As of 2025, the Miles fleet included more than 18,000 vehicles. The company offers a range of models to suit different market niches, including electric vehicles.

=== Locations ===
Miles operates in 14 cities in Germany. Over 2022 and 2025, Miles expanded into the Belgian cities of Ghent, Brussels and Antwerp. On March 11, 2025, the company announced its withdrawal from Belgium, citing persistent vandalism and a high number of attempted thefts, particularly in Brussels. At the time of its withdrawal, Miles operated 1,400 vehicles and reported 180,000 registered users in Belgium.

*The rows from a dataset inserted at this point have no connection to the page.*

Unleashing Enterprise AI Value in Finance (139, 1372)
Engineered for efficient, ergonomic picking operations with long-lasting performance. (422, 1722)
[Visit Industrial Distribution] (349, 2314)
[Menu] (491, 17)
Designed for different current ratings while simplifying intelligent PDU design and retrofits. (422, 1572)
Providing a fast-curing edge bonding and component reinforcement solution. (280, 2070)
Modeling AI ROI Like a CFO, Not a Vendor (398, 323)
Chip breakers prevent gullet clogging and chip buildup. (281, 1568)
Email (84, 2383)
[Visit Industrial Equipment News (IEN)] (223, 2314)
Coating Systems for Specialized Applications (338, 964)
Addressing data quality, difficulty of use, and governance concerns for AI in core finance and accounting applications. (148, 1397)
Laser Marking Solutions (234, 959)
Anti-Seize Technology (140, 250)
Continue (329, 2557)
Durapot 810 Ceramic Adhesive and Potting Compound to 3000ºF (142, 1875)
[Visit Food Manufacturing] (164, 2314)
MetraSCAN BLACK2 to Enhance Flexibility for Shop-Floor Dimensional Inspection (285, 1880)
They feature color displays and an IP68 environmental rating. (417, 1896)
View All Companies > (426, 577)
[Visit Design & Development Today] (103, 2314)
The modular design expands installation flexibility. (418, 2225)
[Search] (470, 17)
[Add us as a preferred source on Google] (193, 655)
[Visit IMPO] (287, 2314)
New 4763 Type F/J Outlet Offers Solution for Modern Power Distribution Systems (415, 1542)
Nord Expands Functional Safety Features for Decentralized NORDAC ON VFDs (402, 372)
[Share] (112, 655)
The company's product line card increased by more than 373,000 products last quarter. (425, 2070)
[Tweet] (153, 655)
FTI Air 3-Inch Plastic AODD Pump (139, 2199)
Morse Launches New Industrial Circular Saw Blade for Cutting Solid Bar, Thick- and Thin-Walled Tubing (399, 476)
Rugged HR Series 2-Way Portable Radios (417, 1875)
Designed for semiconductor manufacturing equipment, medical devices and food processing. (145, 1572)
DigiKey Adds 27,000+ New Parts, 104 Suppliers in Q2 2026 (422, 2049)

Since August 2025, Miles has operated in Mönchengladbach as part of a pilot project. The service was introduced on a temporary basis during the European Hockey Championship, and was later made permanent. During the initial ten-day test period, approximately 200 trips were completed, including 90 between Mönchengladbach and Düsseldorf.

=== Impact ===
In 2025, the Schreier Institute published a study on the effects of free-floating car sharing in Munich, Hamburg, and Cologne. The study surveyed 1,139 Miles users. Based on the methodology of the German Carsharing Association, a single Miles vehicle can replace up to 23 privately owned cars. If free-floating car sharing were discontinued, the average number of cars per household would increase by 0.4 vehicles.

=== Car subscription ===
Subscription vehicles can be rented via a dedicated website for flexible periods ranging from two to 24 months. The subscription price includes insurance, taxes, and maintenance.

== Controversies ==
From October 2023 to December 2025, authorities investigated suspected underpayment of parking fees amounting to up to 30 million euros. In December 2025, the Berlin public prosecutor's office imposed a fine of 25 million euros for underpaid parking fees. The decision became legally binding after the company paid the fine and waived its right to appeal.